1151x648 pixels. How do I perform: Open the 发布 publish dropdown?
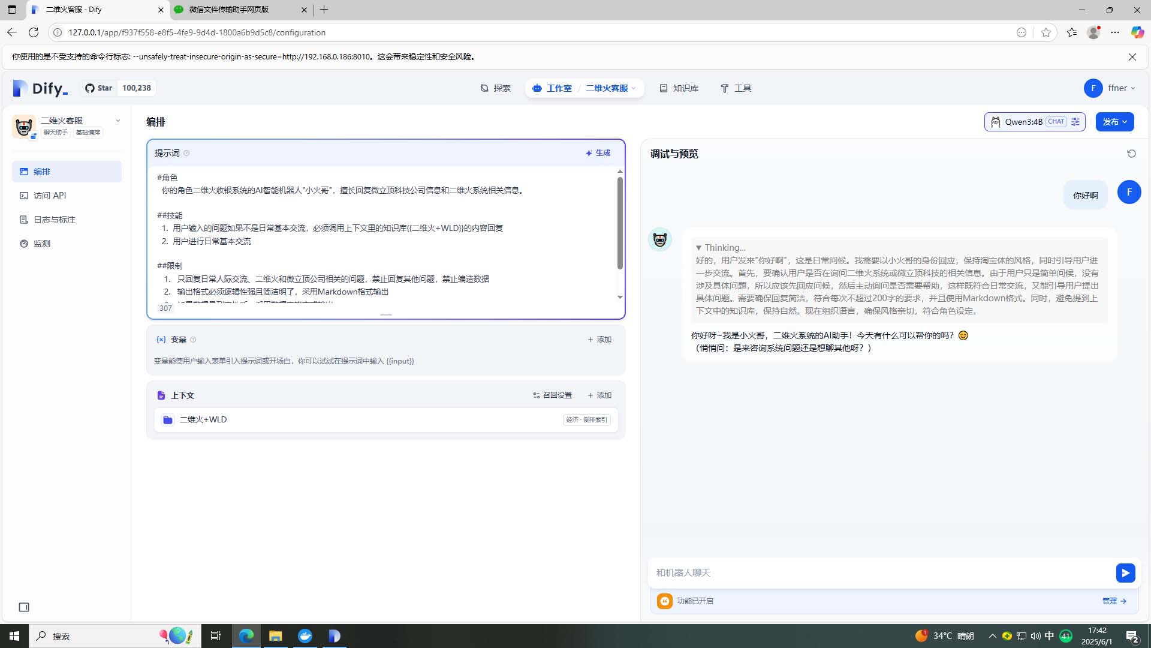coord(1114,122)
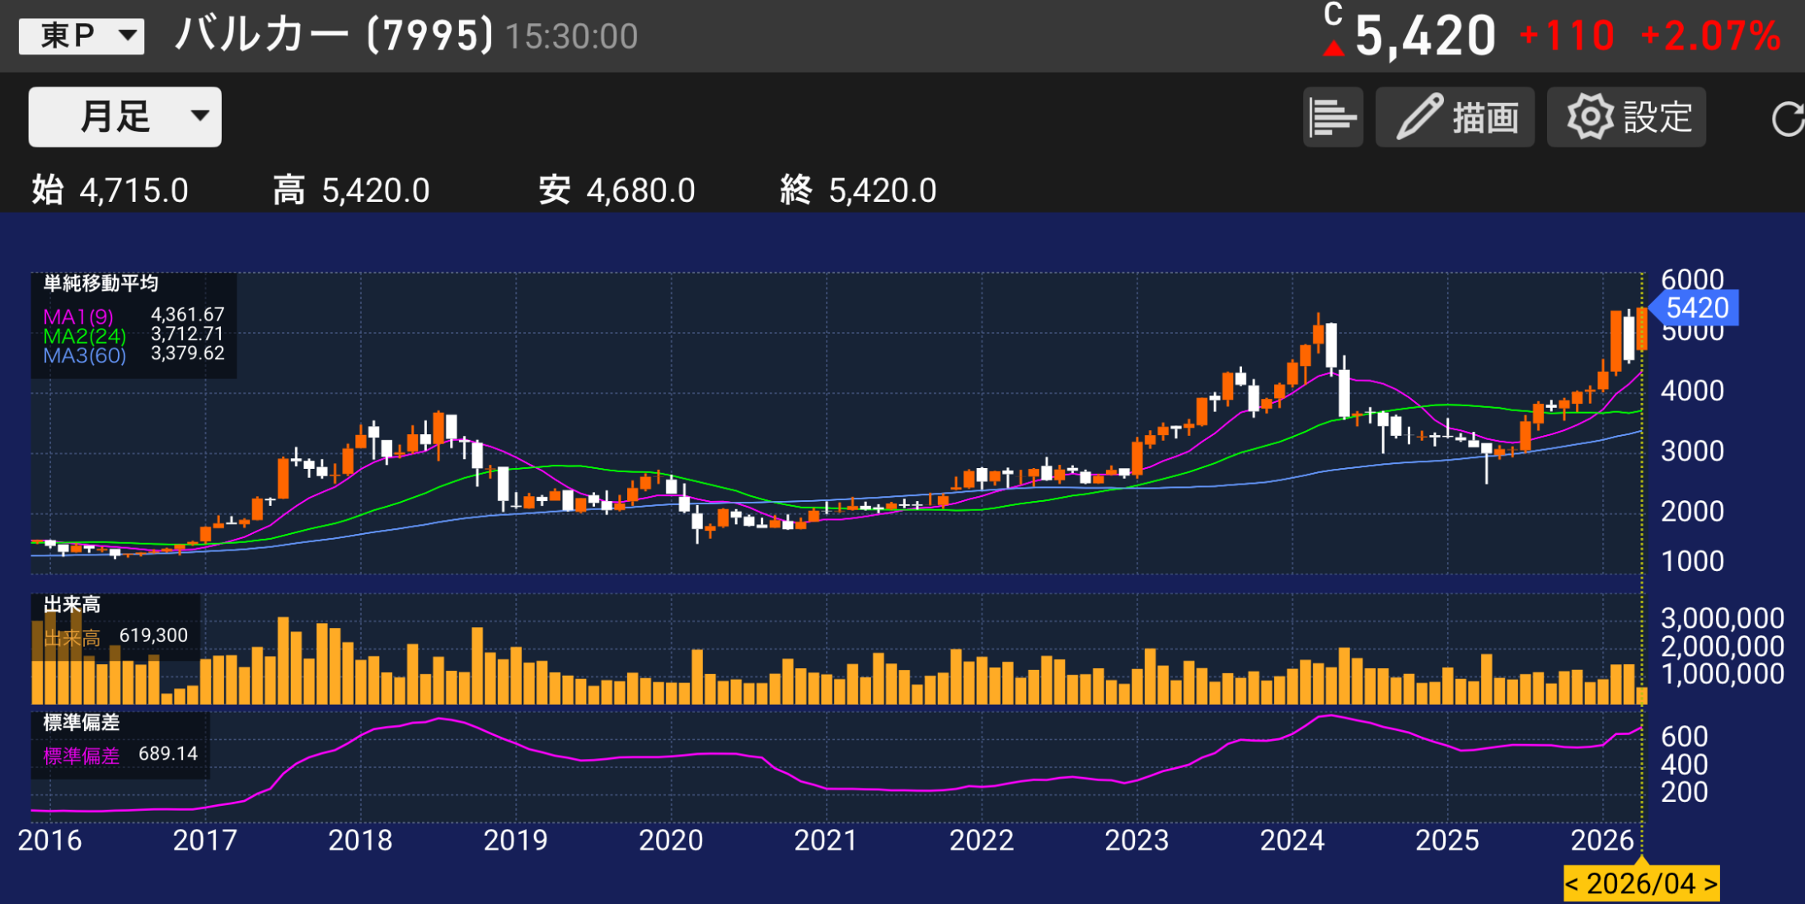Click the red up-triangle price indicator
Image resolution: width=1805 pixels, height=904 pixels.
pyautogui.click(x=1333, y=49)
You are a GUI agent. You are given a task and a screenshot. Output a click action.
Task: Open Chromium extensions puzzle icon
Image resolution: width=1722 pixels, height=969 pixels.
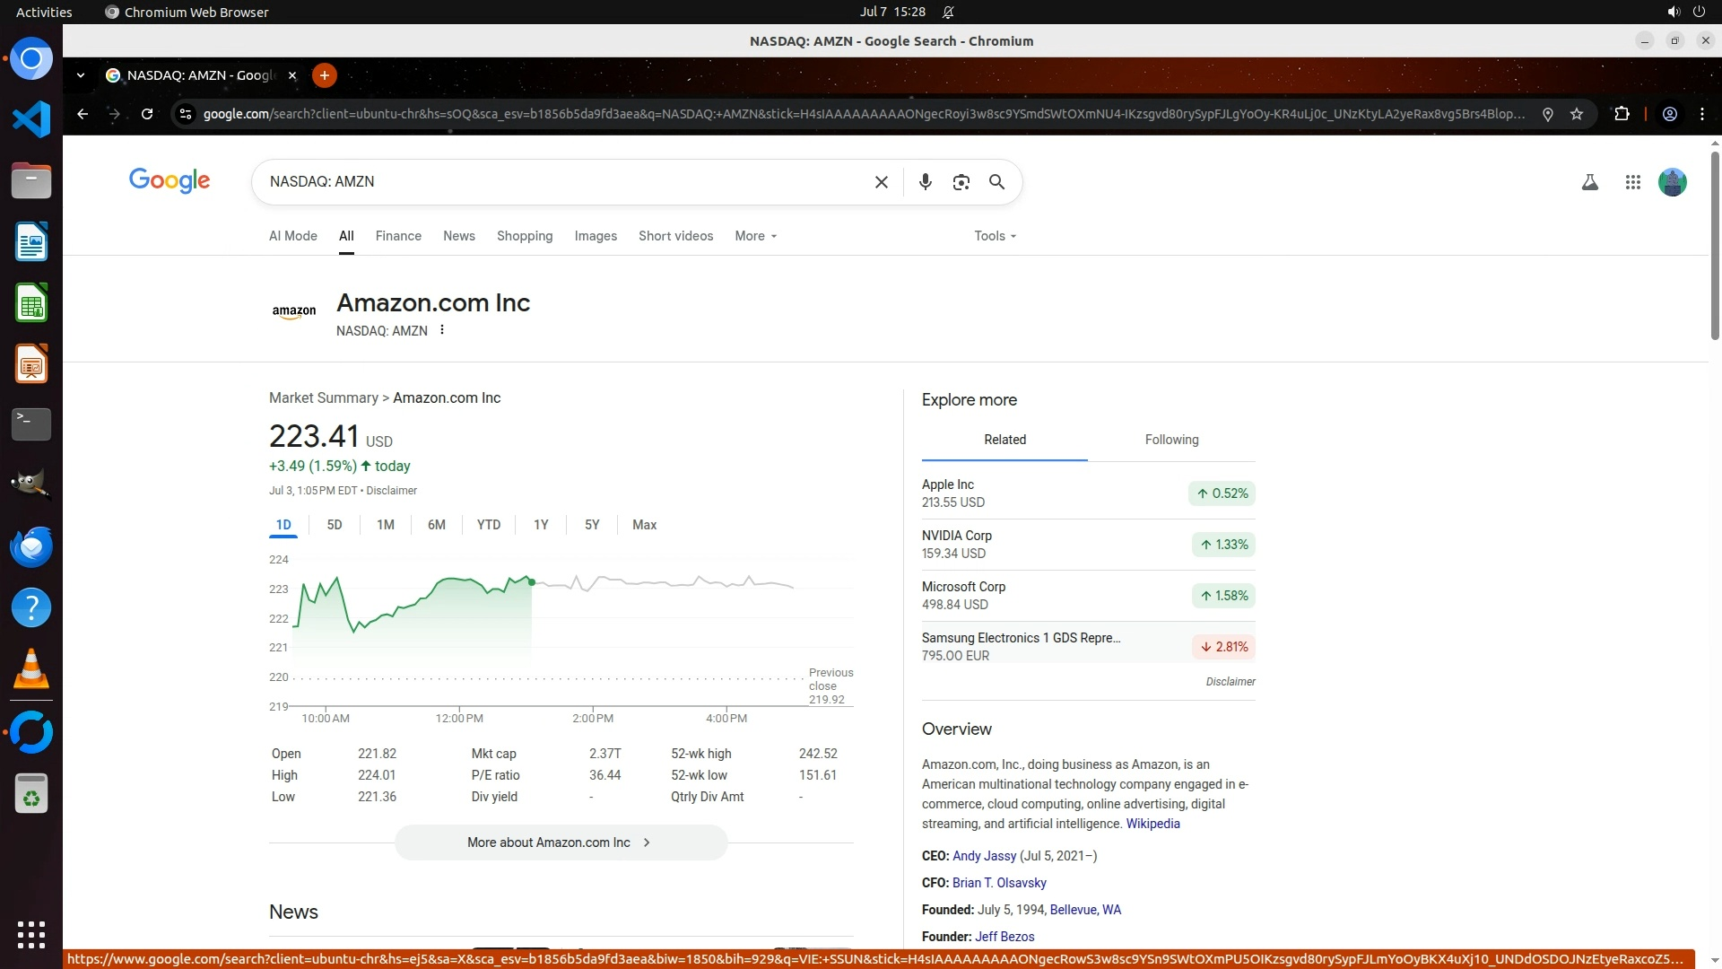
§ §
* TASK DIRECTIONS:
After locating the line containing "You are a GUI" in the entries above, repeat only it and each later line through the end, exactly, without any pictures.

* ANSWER SPACE:
You are a GUI agent. You are given a task and a screenshot. Output a click action.
Task: Open Chromium extensions puzzle icon
Image resolution: width=1722 pixels, height=969 pixels.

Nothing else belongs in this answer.